BOTOKS VE DOLGU UYGULAMALARI
GATA Deri ve Zührevi Hastalıklar Anabilim Dalı Öğretim Üyesi Doç. Dr. Hakan Erbil ise insanların ne kadar genç görünürlerse, kendilerini o kadar iyi hissettiklerini belirterek, ancak yaşlanmanın durdurulamayan bir süreç olduğunu anlattı.
Yaş, hormonlar, güneşte kalma ve sigara kullanımının ince çizgilerin ve kırışıklıkların gelişmesine neden olduğunu kaydeden Erbil, şöyle konuştu:
“Cildin yaşlanması bir 'son' değildir. Günümüz tıbbında kullanılan birçok yöntem en ince çizgilerden en derin kıvrımlara dek tüm kırışıklıklara veda etmeyi sağlayabilir. Bu yöntemlerin en çok bilinenleri botoks ve dolgu uygulamalarıdır.
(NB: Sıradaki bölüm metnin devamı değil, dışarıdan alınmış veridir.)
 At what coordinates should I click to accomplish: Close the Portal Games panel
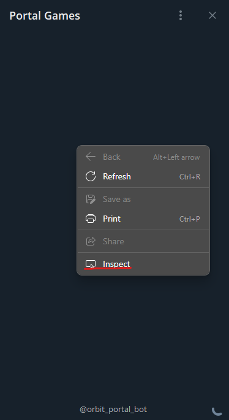pos(212,15)
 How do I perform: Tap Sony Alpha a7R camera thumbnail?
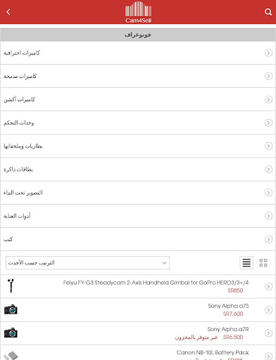[x=11, y=333]
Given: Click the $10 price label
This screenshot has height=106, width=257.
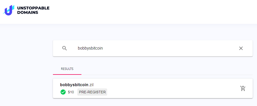Looking at the screenshot, I should (71, 92).
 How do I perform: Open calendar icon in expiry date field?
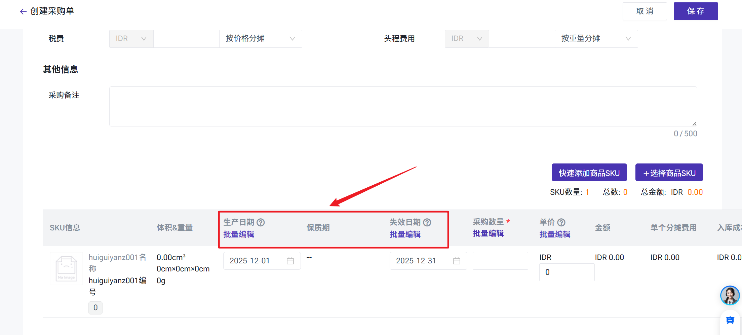pos(457,261)
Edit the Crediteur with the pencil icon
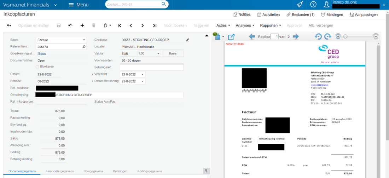Viewport: 389px width, 178px height. click(x=187, y=40)
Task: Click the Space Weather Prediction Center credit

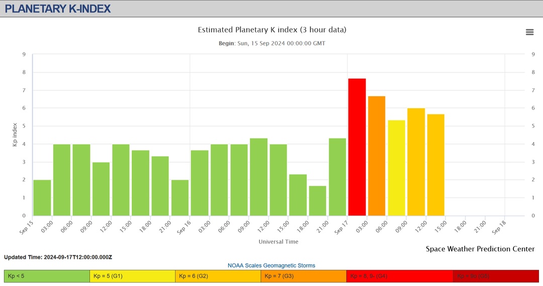Action: pyautogui.click(x=480, y=249)
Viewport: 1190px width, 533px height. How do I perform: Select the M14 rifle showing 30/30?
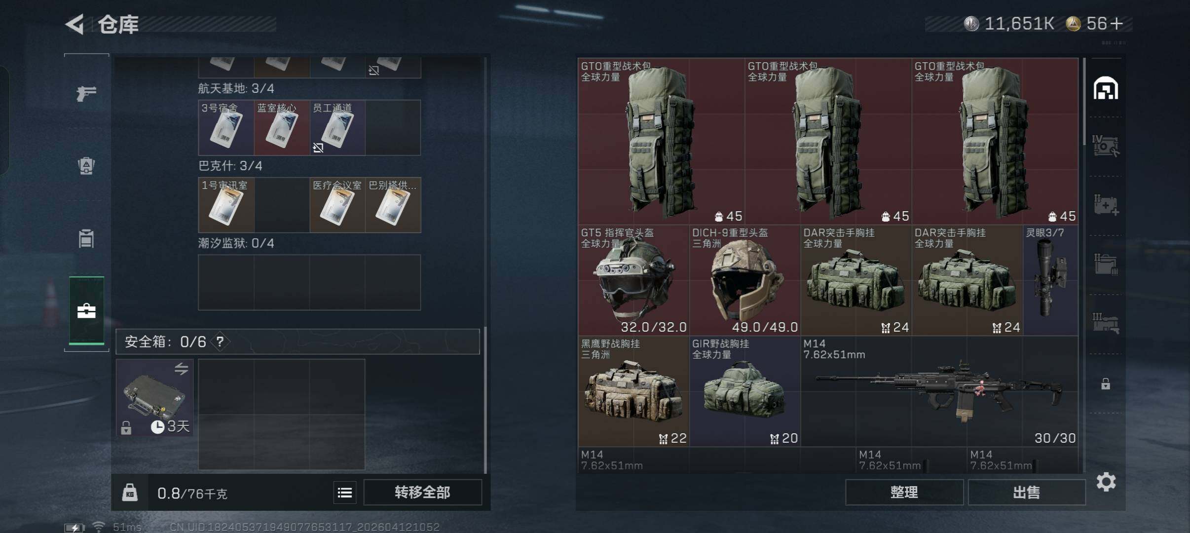[x=939, y=391]
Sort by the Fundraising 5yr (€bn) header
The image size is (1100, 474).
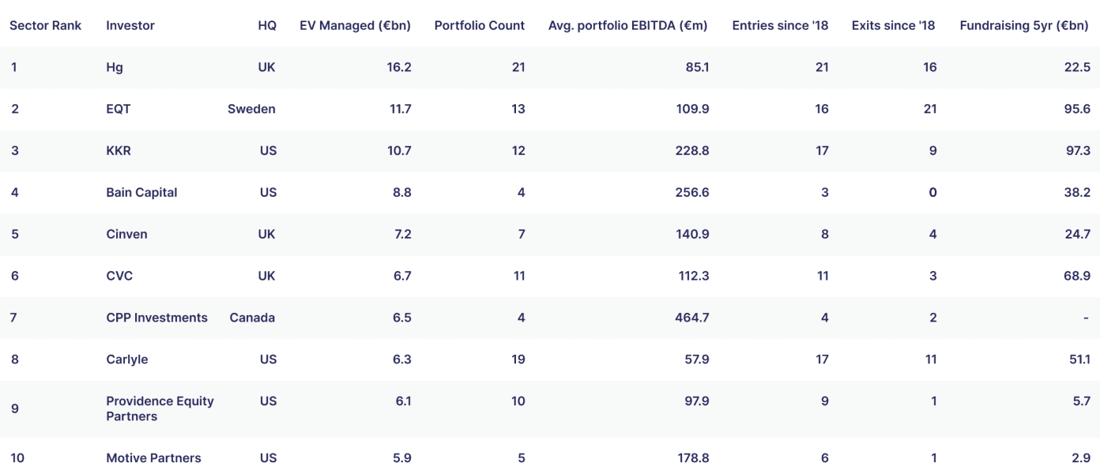[x=1024, y=25]
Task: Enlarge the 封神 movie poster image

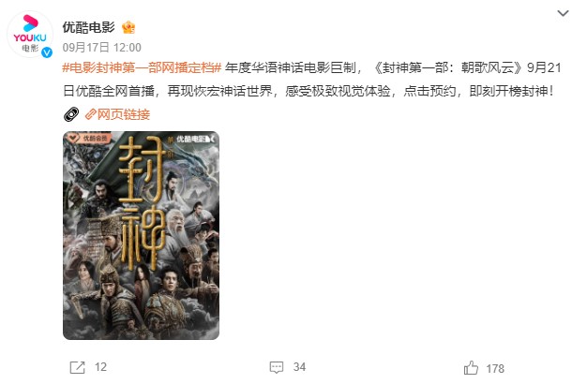Action: pos(142,235)
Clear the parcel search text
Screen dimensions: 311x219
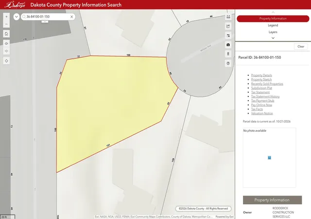point(71,17)
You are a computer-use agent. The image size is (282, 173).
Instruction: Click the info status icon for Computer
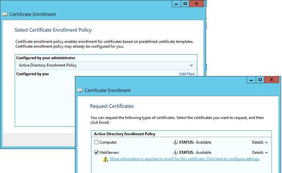click(x=175, y=142)
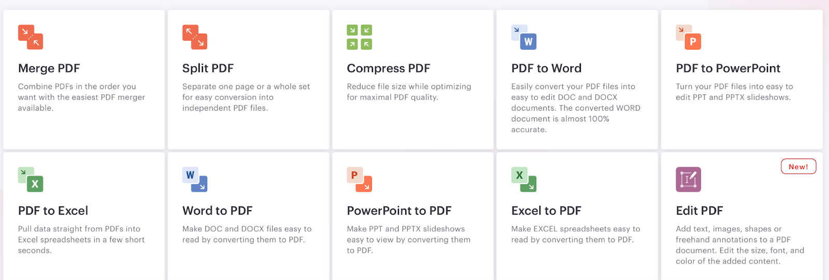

Son yıllarda geliştirilen yeni teknoloji dolgular hem güvenli hem de etkili uygulamalara imkan sağlamıştır. Ama burada önemli olan işlemlerin, uygulamaların alanında uzman ve tecrübeli kişiler tarafından yapılmasıdır.”
Gelinen nokta itibarıyla oyunculara, üstlenecekleri rol gereği yaşlandırıcı uygulamalar da yapılabildiğini belirten Erbil, “Yakışıklı bir aktör, yaşlı bir kişiyi canlandırabiliyor. Çok minicik bir dokunuşla bu aktörü rolüne uygun bir karaktere büründürebiliyoruz. Bu uygulamayı, oyuncunun rolünü canlandırdıktan sonra geri çekebiliyoruz. Hiç dokunmasak bile uygulama kendiliğinden 3-4 ay içinde kayboluyor. Ancak bu uygulamanın kesinlikle spesifik kişilerce yapılması gerekiyor” diye konuştu.
Dermatoloji alanındaki yeni gelişmelerin tartışıldığı bilimsel toplantıların yapıldığı “XX. Prof. Dr. Lütfü Tat Sempozyumu”, 20 Kasım Pazar gününe kadar sürecek.